Precise screening as part of the diagnostic process is best done early in a person’s life, or in some cases and for some disorders, pre-natal. Chromosomic abnormalities that may affect mental development can be detected in a fetus, as can Down’s syndrome, multiple sclerosis, motor neuron disease, and many other serious conditions.
Many parents only discover that they have passed on a genetic defect after their child is born. This can be avoided at the family planning stage by expert screening by the professionals at the Samitivej Genomic and Lifestyle Wellness Center. With definitive screening results parents are more empowered to make informed choices and are able to better plan for the future care of their child.
Screening Suitability
Those suffering with chromosomic abnormalities or any genetic disorder are strongly advised to undertake genetic screening. There are multiple conditions which can be screened for, including, and not exclusively, Down’s syndrome, motor neuron disease, polycystic kidney disease, hypertrophic cardiomyopathy and myasthenia gravis.
Cancers will always present a possible danger of being hereditary. Cancers such as breast, ovarian, gastrointestinal, pancreatic and prostate should be screened for, as should kidney, genitourinary and thyroid cancers. Anyone that has suffered any form of cancer during their lifetime should be screened.
Idiopathic conditions, to this day, remain an anomaly. Anyone suffering of an idiopathic condition should seek expert screening, these conditions may include, hyperlipemia, idiopathic chronic kidney failure, loss of vision or hearing, cardiac arrest, obesity, abnormal growth or autism.
The vast majority of people are in generally good health, but that does not mean they are not carrying a defective gene, one which they can pass on. It is advisable that everyone makes themselves aware of their own family’s health history. An individual may feel fit and healthy, but their own family history could be harboring a potential health issue of genetic origin.
Screening Methodology
The goals for genetic screening are three-fold, and simple. They are to confirm or dismiss the possibility of a genetic abnormality in an individual, to assess a person with an offspring, or family history of genetic disorders and pinpoint genetic issues in newborns, thus allowing treatment to be administered early.

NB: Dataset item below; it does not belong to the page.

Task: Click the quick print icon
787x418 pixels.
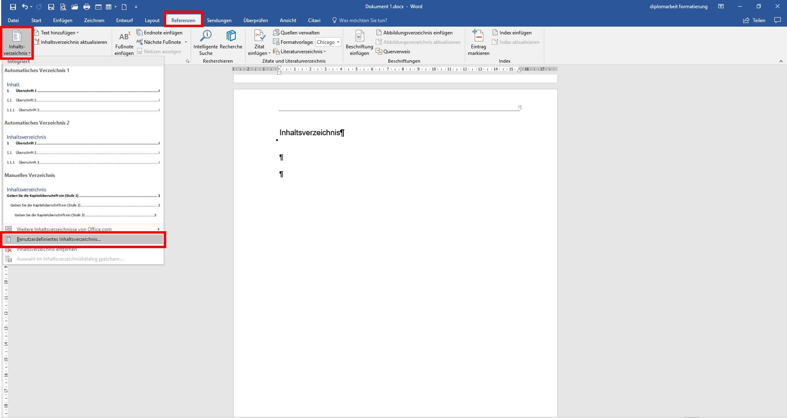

Genetic screening entails the analysis of a person’s skin, hair, blood, and possibly other body tissue, in order to examine the individual’s DNA. Chromosomes and proteins can also be examined for any abnormalities or mutations.
There are three principal methods of laboratory testing. Cytogenetics is utilized to look for structural abnormalities in the chromosomes of white blood cells, in particular the T lymphocytes which will have been harvested from a collected blood sample.

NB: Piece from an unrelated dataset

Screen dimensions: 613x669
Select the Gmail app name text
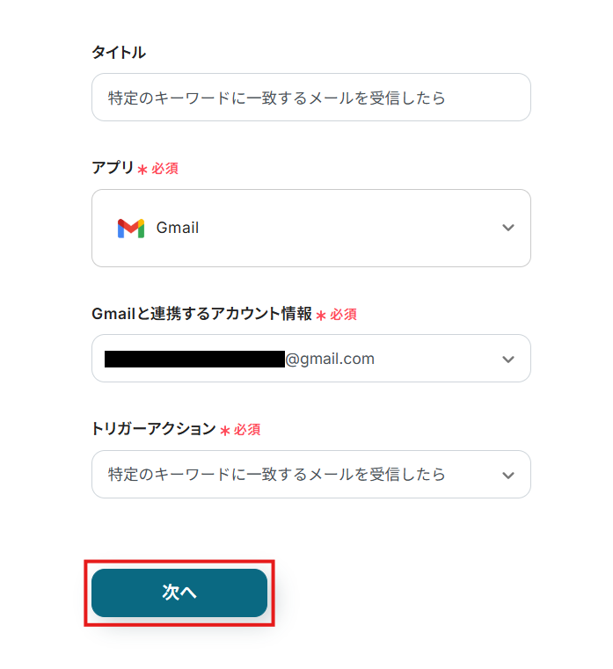tap(178, 229)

The second method is biochemical testing. The technicians study samples of body tissue, urine, blood, amniotic or spinal fluid to assess the enzymes’ status. It may be that an enzyme is absent or defective in its function. The physician can also examine the gene that is negatively affecting the enzyme.
The third is that of molecular testing. This includes a wide spectrum of tests specifically designed to molecules, or other aspects of genetic data, in a person’s DNA, these are referred to as ribonucleic acid, or RNA. These biomarkers take the form of genes or proteins and can help the doctor diagnose diseases, such as cancer and aid in predicting the likelihood of future health issues.

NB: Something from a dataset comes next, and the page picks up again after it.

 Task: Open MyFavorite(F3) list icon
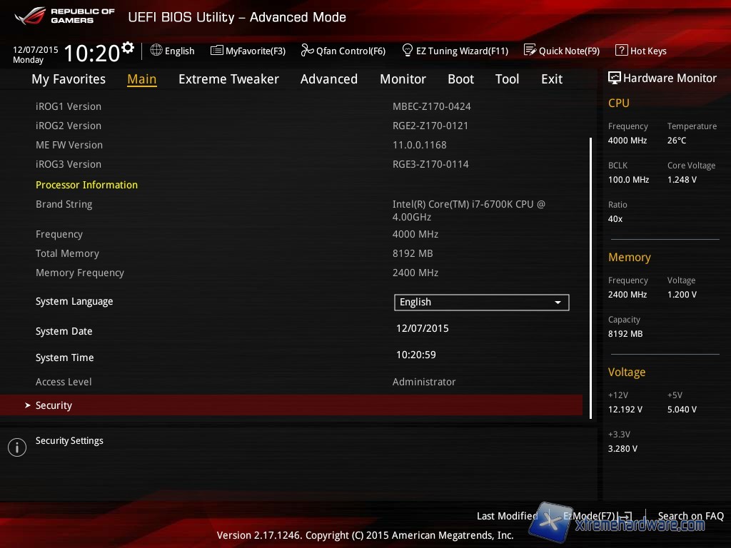click(x=217, y=51)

Modern medical technology, precision targeting techniques and a comprehensive understanding of genomics has catapulted the Samitivej Genomic and Lifestyle Wellness Center to the forefront of genetic disease diagnostics, prevention and treatment. The center has a unique level of understanding of the genetic variances, and their vulnerabilities, found across the globe.
The center receives patients from around the world, many of which seek the expertise of the center through recommendation or referral. Others have been transferred or referred to from government and corporate facilities from elsewhere in the kingdom, or from neighboring countries across Southeast Asia.